Extracted records
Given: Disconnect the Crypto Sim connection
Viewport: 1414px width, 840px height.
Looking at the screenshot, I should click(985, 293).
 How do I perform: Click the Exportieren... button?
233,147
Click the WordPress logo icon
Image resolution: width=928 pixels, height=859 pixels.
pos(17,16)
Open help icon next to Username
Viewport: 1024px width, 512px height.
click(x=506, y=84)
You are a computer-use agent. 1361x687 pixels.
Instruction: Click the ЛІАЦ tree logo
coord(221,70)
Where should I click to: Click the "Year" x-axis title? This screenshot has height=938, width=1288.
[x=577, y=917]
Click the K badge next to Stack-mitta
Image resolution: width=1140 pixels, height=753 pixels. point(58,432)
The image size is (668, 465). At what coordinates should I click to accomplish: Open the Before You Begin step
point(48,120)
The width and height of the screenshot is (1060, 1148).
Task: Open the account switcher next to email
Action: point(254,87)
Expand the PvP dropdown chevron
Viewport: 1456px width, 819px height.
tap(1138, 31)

### Directions for this task
Please extract every line of the material above and repeat each one word for word.

### Written response
Given: Disconnect the Crypto Sim connection
Viewport: 1414px width, 840px height.
Looking at the screenshot, I should click(985, 293).
 How do I perform: Click the Exportieren... button?
233,147
Click the WordPress logo icon
Image resolution: width=928 pixels, height=859 pixels.
pos(17,16)
Open help icon next to Username
Viewport: 1024px width, 512px height.
click(x=506, y=84)
You are a computer-use agent. 1361x687 pixels.
Instruction: Click the ЛІАЦ tree logo
coord(221,70)
Where should I click to: Click the "Year" x-axis title? This screenshot has height=938, width=1288.
[x=577, y=917]
Click the K badge next to Stack-mitta
Image resolution: width=1140 pixels, height=753 pixels. point(58,432)
The image size is (668, 465). At what coordinates should I click to accomplish: Open the Before You Begin step
point(48,120)
The width and height of the screenshot is (1060, 1148).
Task: Open the account switcher next to email
Action: point(254,87)
Expand the PvP dropdown chevron
Viewport: 1456px width, 819px height.
tap(1138, 31)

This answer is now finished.